Interestingly enough though, I have no idea what IT is.  I have an inkling on the tip of my brain but it's not yet in focus.  At this point, I've learned enough to know that He will show me when He's good and ready to show me... so no point squinting to try to see it.  I'm better off just working through NOW and waiting on Him.  (Lesson Learned).

Right now, He's parted my Red Sea and I'm walking.  I'm outside of Egypt, not yet to the Promised Land.  I can look all around me and see the wonders of the sea life surrounding me, awestruck by the incredible journey I'm on and awesome Power of God.

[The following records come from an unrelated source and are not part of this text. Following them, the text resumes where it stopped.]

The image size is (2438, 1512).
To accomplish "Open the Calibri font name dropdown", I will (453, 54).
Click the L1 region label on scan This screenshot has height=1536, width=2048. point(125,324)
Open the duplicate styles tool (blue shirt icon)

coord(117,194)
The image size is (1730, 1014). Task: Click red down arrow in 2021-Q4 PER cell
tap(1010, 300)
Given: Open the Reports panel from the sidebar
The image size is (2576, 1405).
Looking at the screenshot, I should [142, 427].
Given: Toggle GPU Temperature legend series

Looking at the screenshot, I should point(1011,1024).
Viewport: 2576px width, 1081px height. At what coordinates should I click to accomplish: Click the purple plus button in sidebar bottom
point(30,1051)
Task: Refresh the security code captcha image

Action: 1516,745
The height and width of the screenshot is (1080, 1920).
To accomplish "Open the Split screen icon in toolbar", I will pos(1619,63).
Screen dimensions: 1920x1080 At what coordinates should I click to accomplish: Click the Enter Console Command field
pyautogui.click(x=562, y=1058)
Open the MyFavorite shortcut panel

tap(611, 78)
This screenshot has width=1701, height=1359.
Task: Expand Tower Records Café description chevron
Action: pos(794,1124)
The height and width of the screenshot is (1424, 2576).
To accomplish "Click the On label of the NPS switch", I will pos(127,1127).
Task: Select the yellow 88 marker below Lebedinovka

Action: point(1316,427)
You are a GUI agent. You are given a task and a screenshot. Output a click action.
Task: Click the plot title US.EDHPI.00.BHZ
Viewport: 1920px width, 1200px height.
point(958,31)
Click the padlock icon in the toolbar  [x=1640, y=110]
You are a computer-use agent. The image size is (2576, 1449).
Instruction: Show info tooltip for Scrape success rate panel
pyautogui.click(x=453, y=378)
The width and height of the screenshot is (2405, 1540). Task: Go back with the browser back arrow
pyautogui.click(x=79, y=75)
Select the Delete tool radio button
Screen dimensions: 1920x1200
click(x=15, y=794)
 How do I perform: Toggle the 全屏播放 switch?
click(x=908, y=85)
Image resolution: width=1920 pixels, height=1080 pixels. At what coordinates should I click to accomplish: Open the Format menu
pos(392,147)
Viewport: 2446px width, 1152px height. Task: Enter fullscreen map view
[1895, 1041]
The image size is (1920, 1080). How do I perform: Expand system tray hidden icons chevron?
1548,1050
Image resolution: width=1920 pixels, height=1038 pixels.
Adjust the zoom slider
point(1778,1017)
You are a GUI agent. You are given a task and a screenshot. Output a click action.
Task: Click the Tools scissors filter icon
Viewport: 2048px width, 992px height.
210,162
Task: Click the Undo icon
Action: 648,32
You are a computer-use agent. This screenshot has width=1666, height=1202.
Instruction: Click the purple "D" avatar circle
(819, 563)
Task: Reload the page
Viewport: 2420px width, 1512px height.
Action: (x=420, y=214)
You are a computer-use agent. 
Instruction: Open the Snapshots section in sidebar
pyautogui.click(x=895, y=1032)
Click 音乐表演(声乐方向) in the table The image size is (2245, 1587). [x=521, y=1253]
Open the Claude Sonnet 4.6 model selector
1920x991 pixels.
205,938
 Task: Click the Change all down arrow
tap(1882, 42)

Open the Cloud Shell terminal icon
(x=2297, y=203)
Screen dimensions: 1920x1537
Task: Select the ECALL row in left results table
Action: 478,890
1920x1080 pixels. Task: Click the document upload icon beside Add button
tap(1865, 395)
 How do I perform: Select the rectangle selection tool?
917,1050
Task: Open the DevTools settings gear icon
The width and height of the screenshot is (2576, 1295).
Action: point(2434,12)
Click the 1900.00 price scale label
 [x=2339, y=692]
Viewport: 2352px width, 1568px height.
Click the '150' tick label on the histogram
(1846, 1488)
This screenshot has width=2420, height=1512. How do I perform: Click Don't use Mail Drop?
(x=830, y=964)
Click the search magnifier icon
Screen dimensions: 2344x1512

Through all this, I've been reminded of my past and my present as I look toward my future.  In that, I reaffirmed that I WANT A GREAT LIFE!  Not just a mediocre one in ANY area of my life.  I want GREAT Health.  I want a GREAT Marriage.  I want a GREAT career that is mission-driven by Him.  I want a GREAT Home... and GREAT relationships with those I love.

I want it ALL.  And that means shedding anyone or anything that does not value me for me... because we all know that to grab onto a new life, you have to release the old one!

Today, I am richly blessed and so humbled to see God moving in my life in such a profound way.  He really is AWESOME!  His grace is definitely sufficient for me.

Whatever you are facing, ask yourself:  Is this wall I'm trying to scale or knock down really an obstacle to be overcome?  OR was it deliberately put there to force you to LOOK UP?  A tool to make you stop so you can recalibrate. 

You tell me.    ;)

THINK.     WRITE.     BELIEVE.     ACT.